生活tips在另外的网页中，可以观察到网页的形式是一样的，只是中间的weather换成了其他，因此写一段做循环就ok了

这里用到了字典是因为输出的时候想用中文做提示

链接微信需要安装第三方库itchat，链接只需要这一句话，很简单。初次链接会弹出二维码，手机扫二维码登陆

#链接微信

itchat.auto_login(hotReload=True)#在一段时间内运行不需要扫二维码登陆

全部代码：

 """

 从墨迹天气中获取天气信息，推送给微信好友

 """

 from bs4 import BeautifulSoup

 from urllib import request

 import datetime

 import itchat

 from xpinyin import Pinyin

 prov = input("请输入省份：")

 city = input("请输入城市：")

 pin = Pinyin()

 prov_pin = pin.get_pinyin(prov,'')#将汉字转为拼音

 city_pin = pin.get_pinyin(city,'')

 url = "https://tianqi.moji.com/weather/china/"

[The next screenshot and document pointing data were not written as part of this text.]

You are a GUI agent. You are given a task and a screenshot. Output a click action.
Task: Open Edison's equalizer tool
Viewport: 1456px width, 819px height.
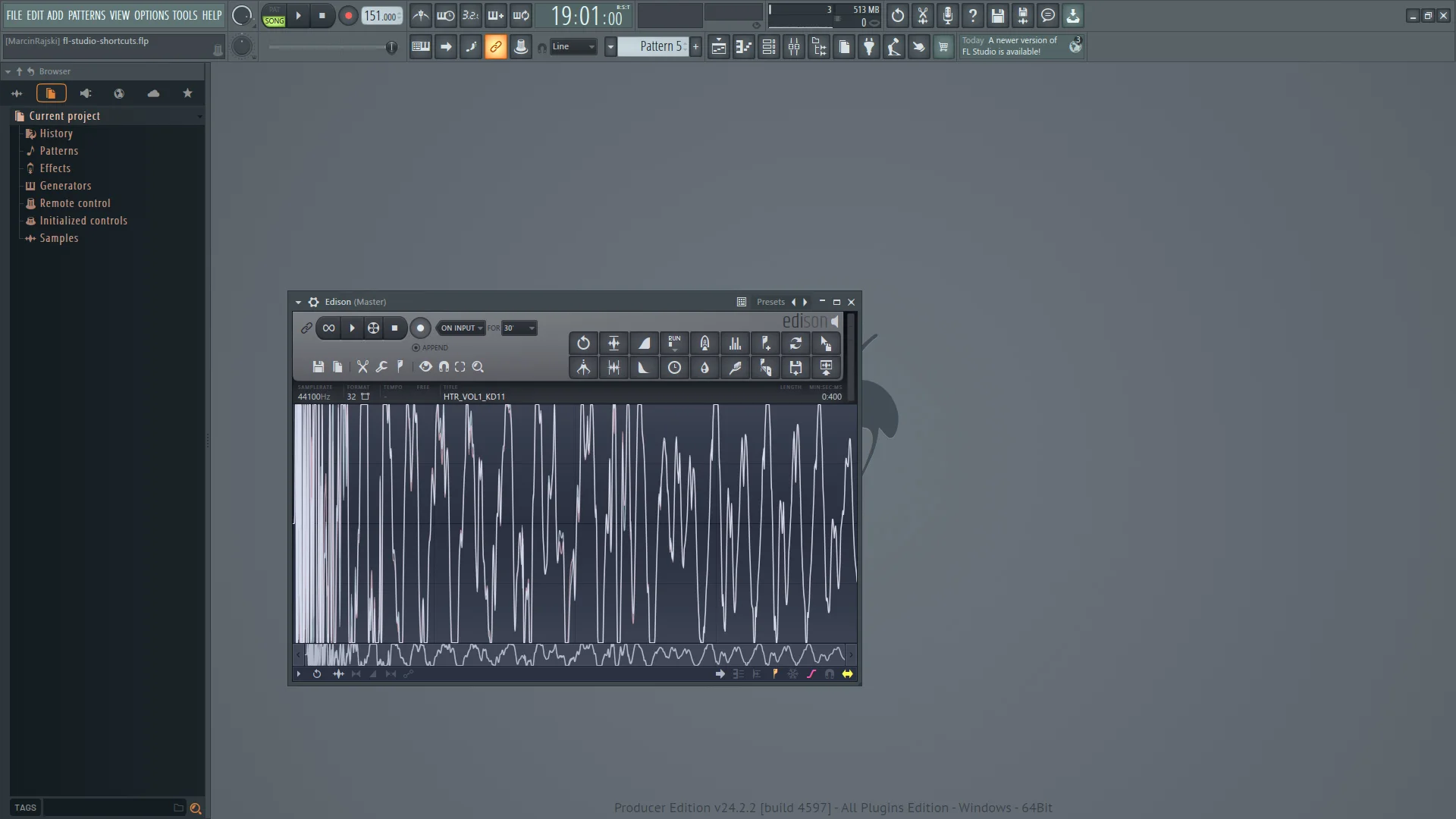pyautogui.click(x=735, y=343)
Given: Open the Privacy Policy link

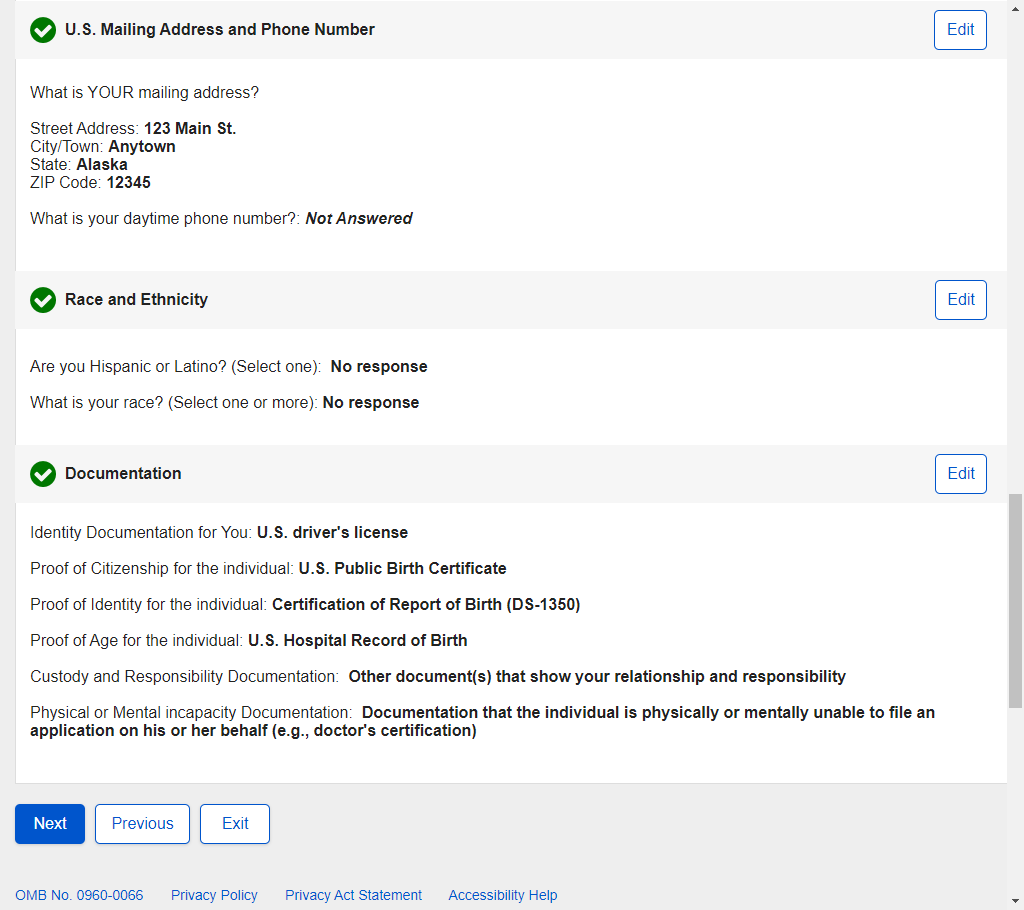Looking at the screenshot, I should 214,895.
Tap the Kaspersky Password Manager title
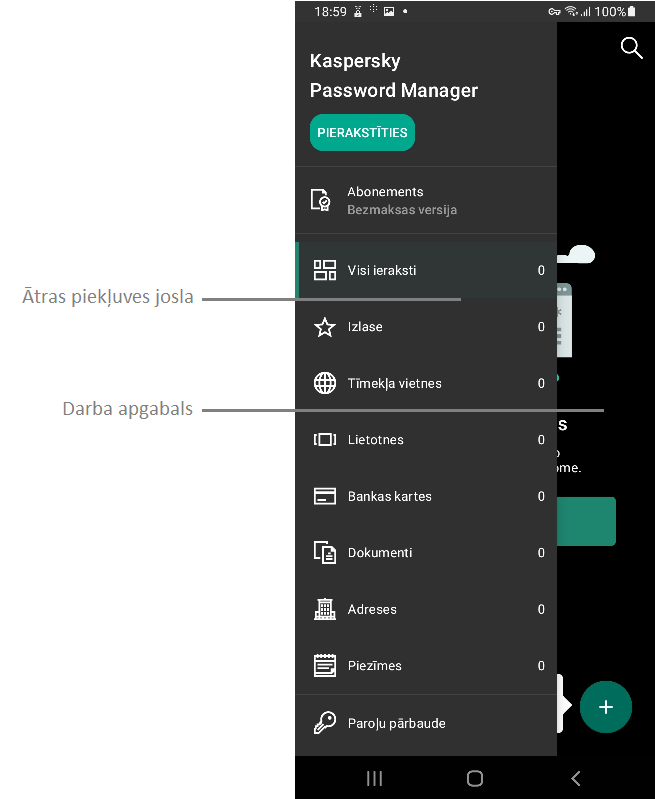Viewport: 655px width, 799px height. pos(394,75)
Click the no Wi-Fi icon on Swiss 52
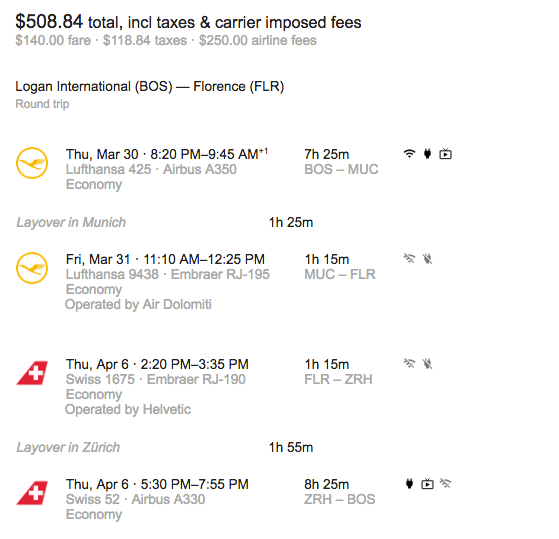This screenshot has height=539, width=559. [x=445, y=483]
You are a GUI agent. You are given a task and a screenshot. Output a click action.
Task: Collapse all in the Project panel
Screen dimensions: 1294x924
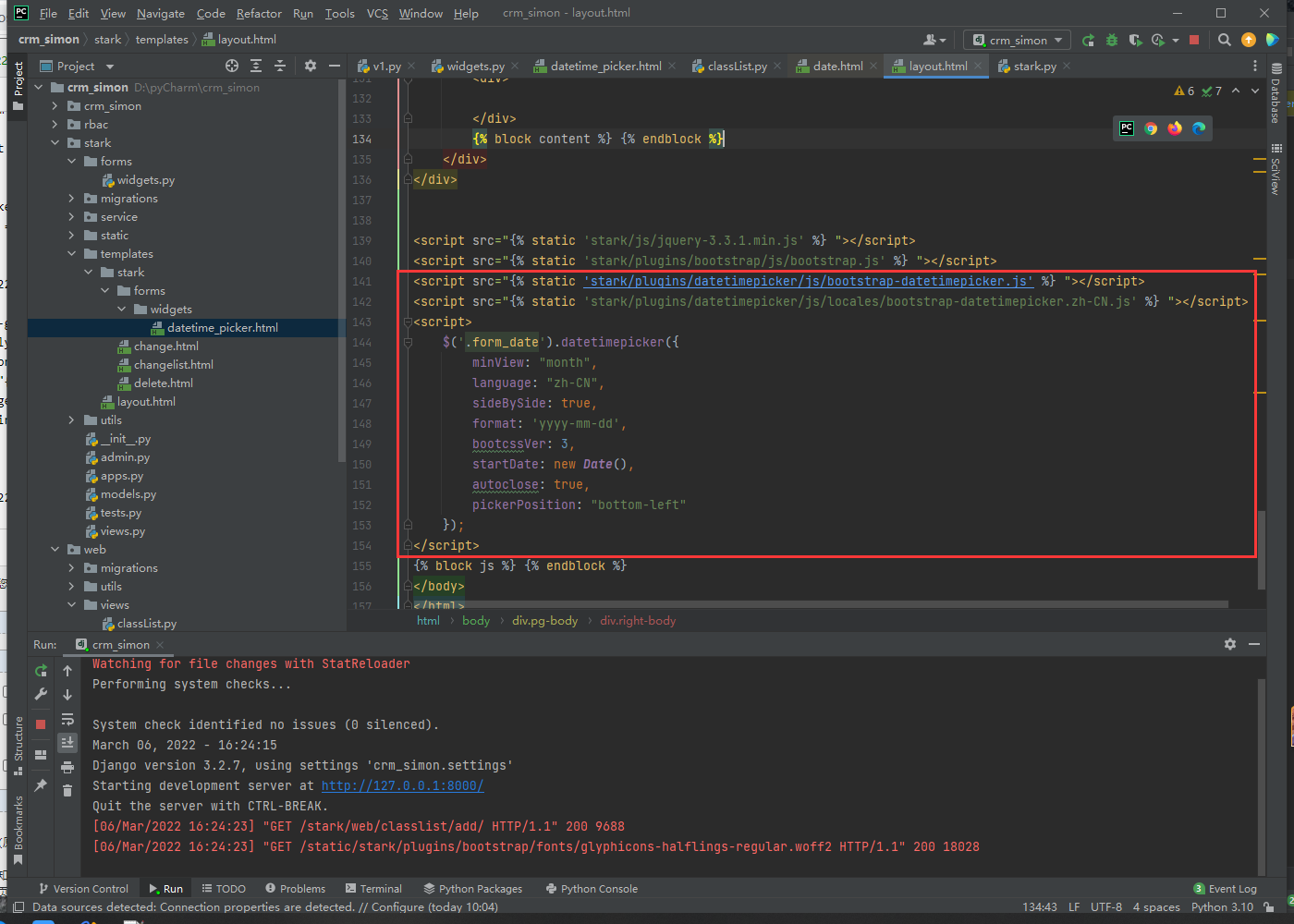(x=280, y=66)
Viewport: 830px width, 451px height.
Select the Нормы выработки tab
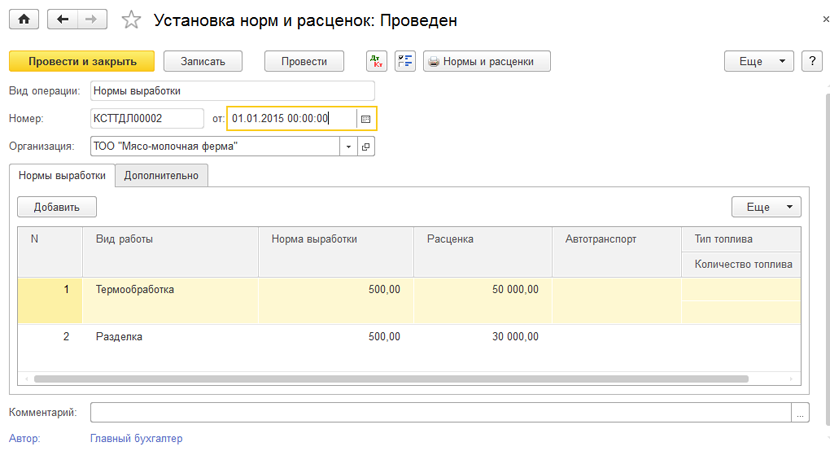(x=62, y=176)
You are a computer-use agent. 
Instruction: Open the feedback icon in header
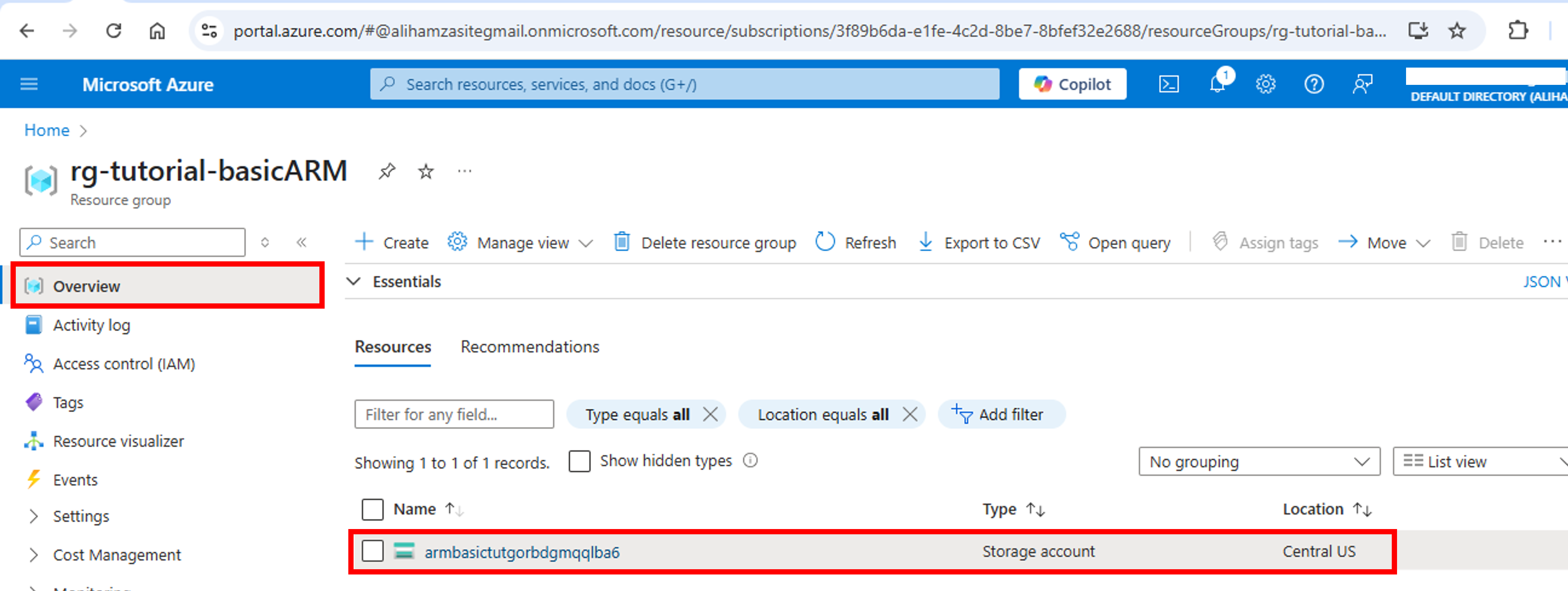click(1362, 84)
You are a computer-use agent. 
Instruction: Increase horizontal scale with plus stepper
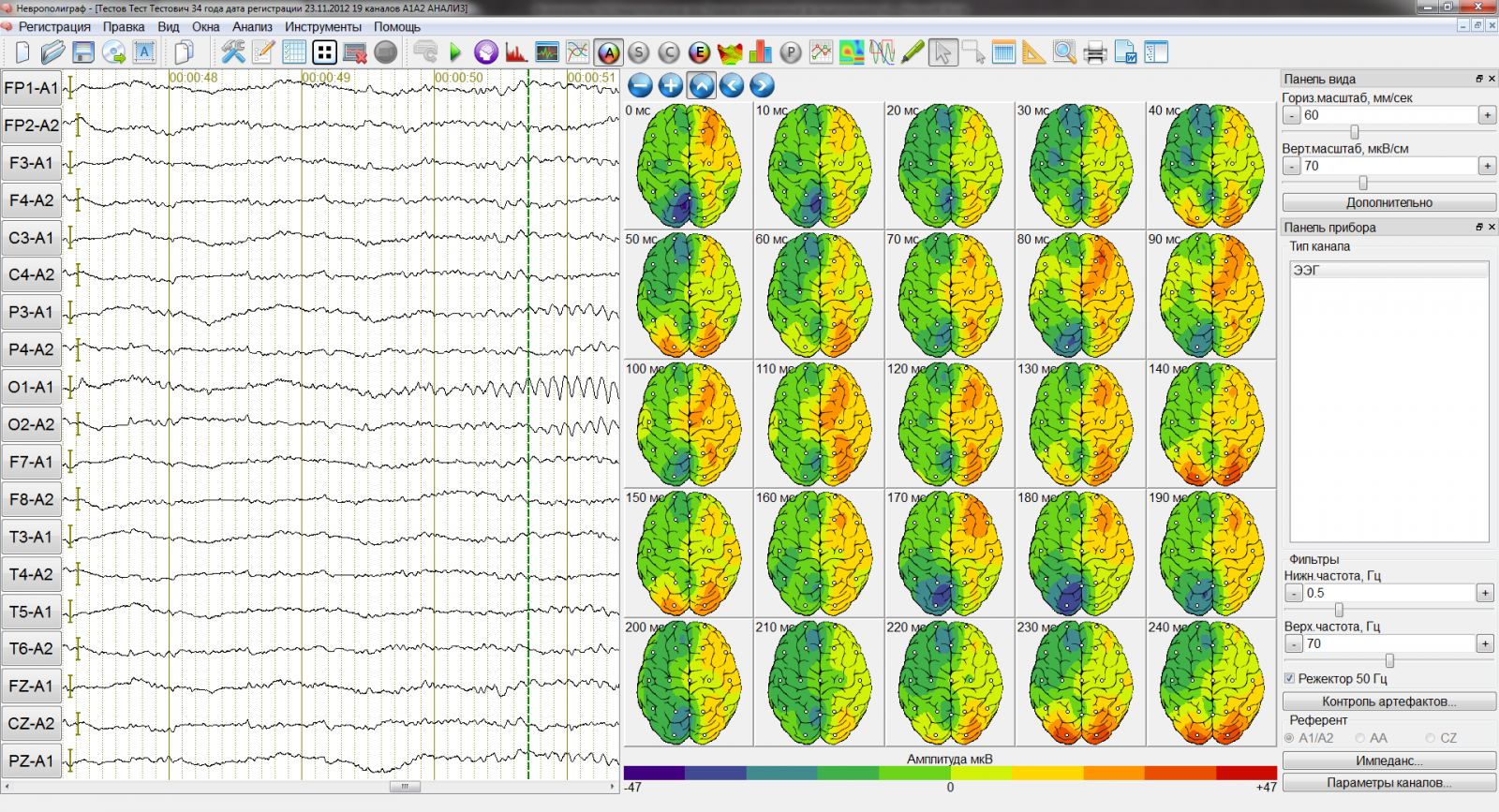coord(1487,115)
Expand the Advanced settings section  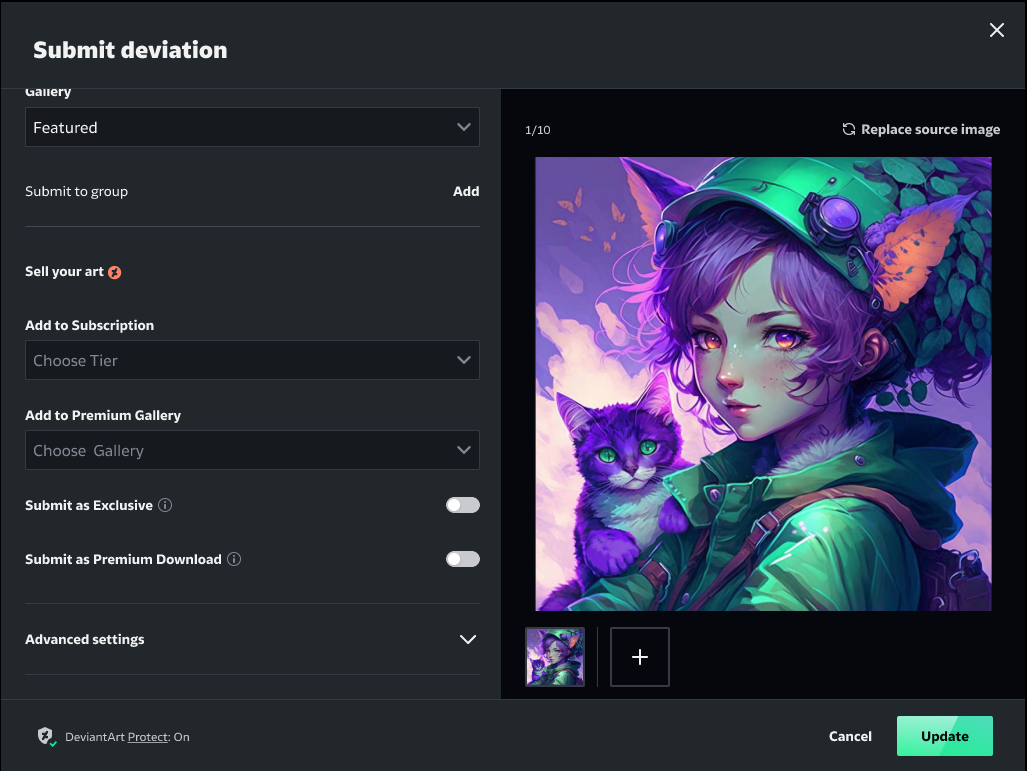(x=252, y=639)

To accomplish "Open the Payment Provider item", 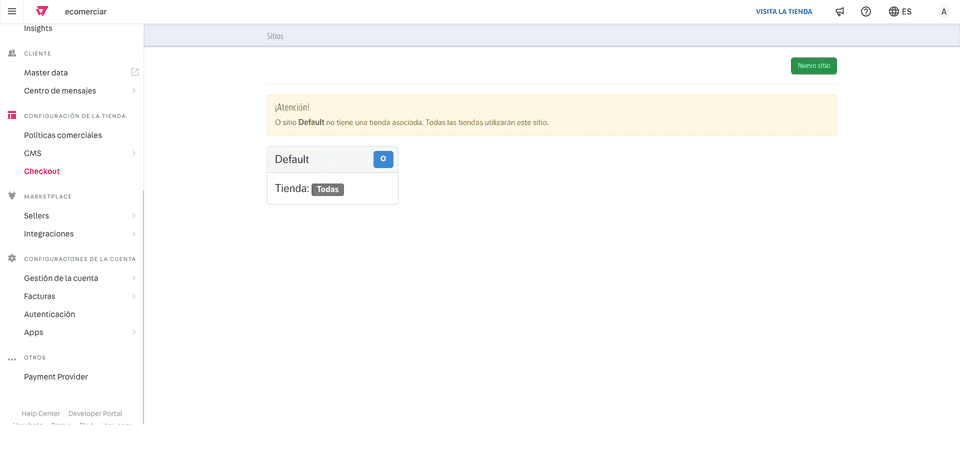I will (x=56, y=377).

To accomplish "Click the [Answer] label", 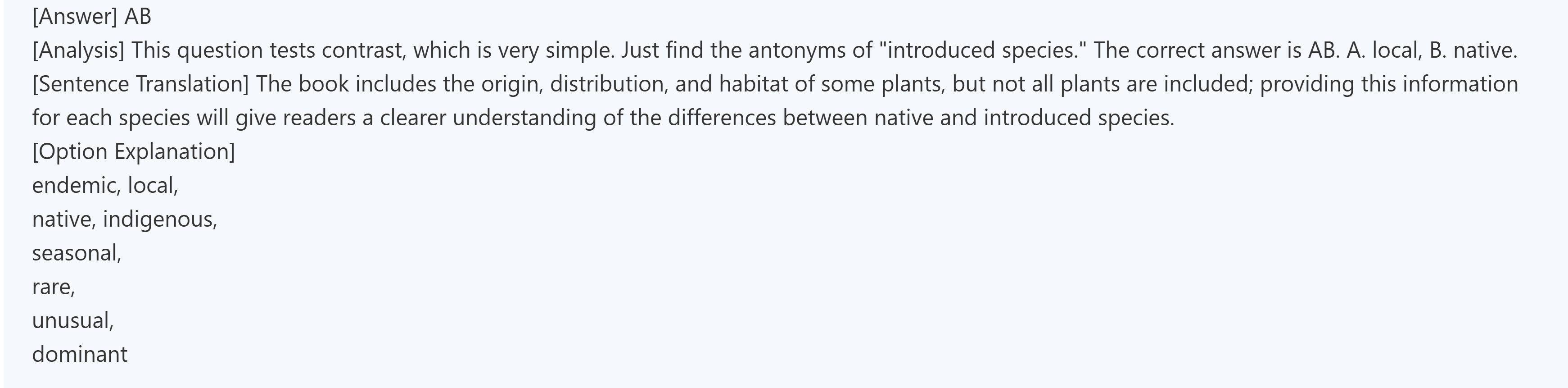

 url = url + prov_pin +'/'+ city_pin

 print(url)

 #获取天气信息begin#

 htmlData = request.urlopen(url).read().decode('utf-8')

 soup = BeautifulSoup(htmlData, 'lxml')

 #print(soup.prettify())

 weather = soup.find('div',attrs={'class':"wea_weather clearfix"})

 #print(weather)

 temp1 = weather.find('em').get_text()

 temp2 = weather.find('b').get_text()

 # 使用select标签时，如果class中有空格，将空格改为“.”才能筛选出来

 # 空气质量AQI

 AQI = soup.select(".wea_alert.clearfix > ul > li > a > em")[0].get_text()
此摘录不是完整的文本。